WHAT YOU NEED TO DO:
Scan the records that follow, and whenever a line has the word "will", copy it.

DATA FOR THE TASK:
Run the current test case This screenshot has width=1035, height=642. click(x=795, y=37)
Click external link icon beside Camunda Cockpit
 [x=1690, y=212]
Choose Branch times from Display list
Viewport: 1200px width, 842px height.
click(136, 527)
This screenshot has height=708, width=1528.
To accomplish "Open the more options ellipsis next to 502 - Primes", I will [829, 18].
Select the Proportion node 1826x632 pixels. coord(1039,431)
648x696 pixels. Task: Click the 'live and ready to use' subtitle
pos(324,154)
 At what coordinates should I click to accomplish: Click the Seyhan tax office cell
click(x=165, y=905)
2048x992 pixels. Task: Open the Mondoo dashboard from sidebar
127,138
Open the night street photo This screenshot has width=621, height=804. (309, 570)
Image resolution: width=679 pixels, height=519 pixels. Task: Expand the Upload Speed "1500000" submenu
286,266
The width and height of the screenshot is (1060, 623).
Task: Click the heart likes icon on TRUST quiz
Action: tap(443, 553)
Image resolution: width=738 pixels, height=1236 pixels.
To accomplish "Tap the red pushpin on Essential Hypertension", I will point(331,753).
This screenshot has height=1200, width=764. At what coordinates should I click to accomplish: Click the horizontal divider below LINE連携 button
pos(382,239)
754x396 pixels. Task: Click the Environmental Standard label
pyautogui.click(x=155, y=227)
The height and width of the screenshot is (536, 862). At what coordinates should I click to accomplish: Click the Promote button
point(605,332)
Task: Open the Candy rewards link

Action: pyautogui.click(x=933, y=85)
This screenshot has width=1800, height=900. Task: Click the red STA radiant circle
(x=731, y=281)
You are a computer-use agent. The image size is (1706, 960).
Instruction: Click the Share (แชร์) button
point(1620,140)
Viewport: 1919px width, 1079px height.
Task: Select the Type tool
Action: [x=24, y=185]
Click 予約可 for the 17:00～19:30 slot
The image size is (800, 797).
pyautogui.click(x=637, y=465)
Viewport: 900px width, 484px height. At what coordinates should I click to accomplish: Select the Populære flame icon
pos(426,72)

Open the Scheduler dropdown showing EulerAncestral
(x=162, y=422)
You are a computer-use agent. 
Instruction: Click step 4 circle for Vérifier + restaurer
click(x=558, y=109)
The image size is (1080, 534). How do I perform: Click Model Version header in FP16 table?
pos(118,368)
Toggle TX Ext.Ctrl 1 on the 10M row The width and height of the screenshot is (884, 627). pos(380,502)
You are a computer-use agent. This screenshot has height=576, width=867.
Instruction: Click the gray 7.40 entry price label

ANSWER SECTION:
To accomplish "Open the more options ellipsis next to 502 - Primes", I will [829, 18].
To accomplish "Tap the red pushpin on Essential Hypertension", I will point(331,753).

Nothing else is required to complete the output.